Office SharePoint Server 2007 から SharePoint Server 2010 へのアップグレード時には、Office SharePoint Server 2007 で実行しているビジネス データ カタログ サービスごとに以下の 2 つのサービスが SharePoint Server 2010 でインスタンス化されます。

  • Office SharePoint Server 2007 ビジネス データ カタログ オブジェクト モデルと互換性のあるアプリケーション定義を格納する Application Registry Service。

  • SharePoint Server 2010 Business Data Connectivity Services オブジェクト モデルと互換性のある BDC モデルを格納する Business Data Connectivity Service。

ビジネス データ カタログ内のアプリケーション定義ごとに、各定義のコピーが Application Registry サービスに配置され、アップグレード後の定義が新しいオブジェクト モデルに基づいて Business Data Connectivity Service に配置されます。

Office SharePoint Server 2007 でアプリケーション定義に依存するカスタム Web パーツ、カスタム検索コネクタ、その他のカスタム コードを使用していたソリューションは、SharePoint Server 2010 でも Application Registry Service を使用することによって引き続き機能します。ただし、Office SharePoint Server 2007 および SharePoint Server 2010 で既定で提供される Web パーツ (ビジネス データ リスト Web パーツ、ビジネス データ アクション Web パーツ など) に依存するソリューションは、Business Data Connectivity Service でアップグレードされたアプリケーション定義 ("BDC モデル" といいます) を使用するようにアップグレードする必要があります。

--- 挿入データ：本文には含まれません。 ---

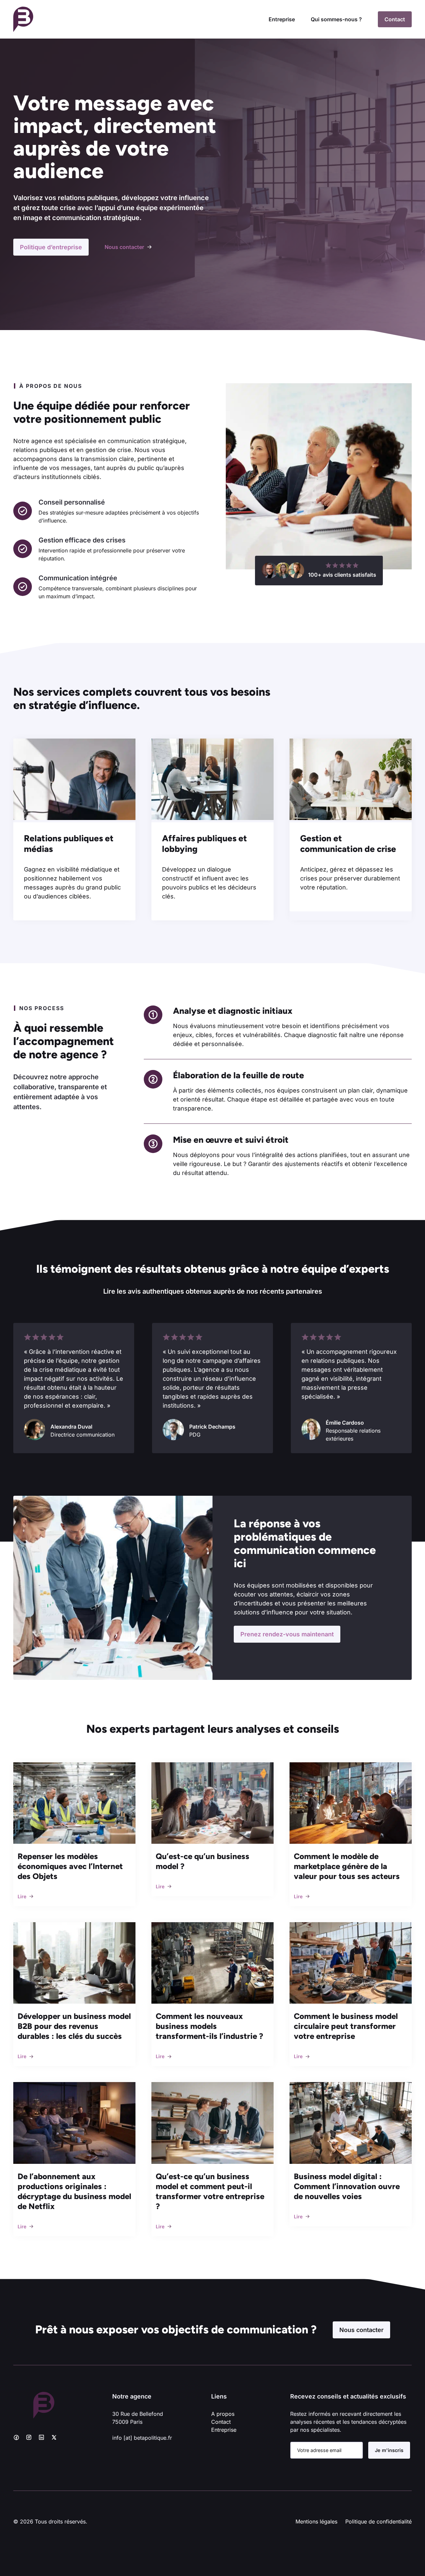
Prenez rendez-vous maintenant (287, 1634)
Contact (394, 19)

そのような Web パーツは、新しいサービスで提供される新しいオブジェクト モデルを使用するようにアップグレードされているからです。

ビジネス データ カタログ サービスを SharePoint Server 2010 にアップグレードする方法の詳細については、「Business Connectivity Services へのアップグレードを計画する (SharePoint Server 2010)」を参照してください。

ユーザーにプライベートな個人用リンクをプライベート タグに移行してもらう (省略可能)

Office SharePoint Server 2007 の個人用サイト機能には、個人用リンクと呼ばれるブックマーク機能が含まれました。SharePoint Server では、この機能はプライベート タグに置き換えられています。ユーザーは、個人用リンク Web パーツを引き続き使用することも、リンクを手動でプライベート タグのセットに移行することもできます。これは手作業であり、各ユーザーの個人用サイトで実行できます。

プライベート リンクをプライベート タグに変換するには

  1. http://my_site_url/_layouts/myquicklinks.aspx という URL に移動します。

  2. 変換するリンクの隣のチェック ボックスをオンにします。

  3. [リンクからタグを作成します] をクリックします。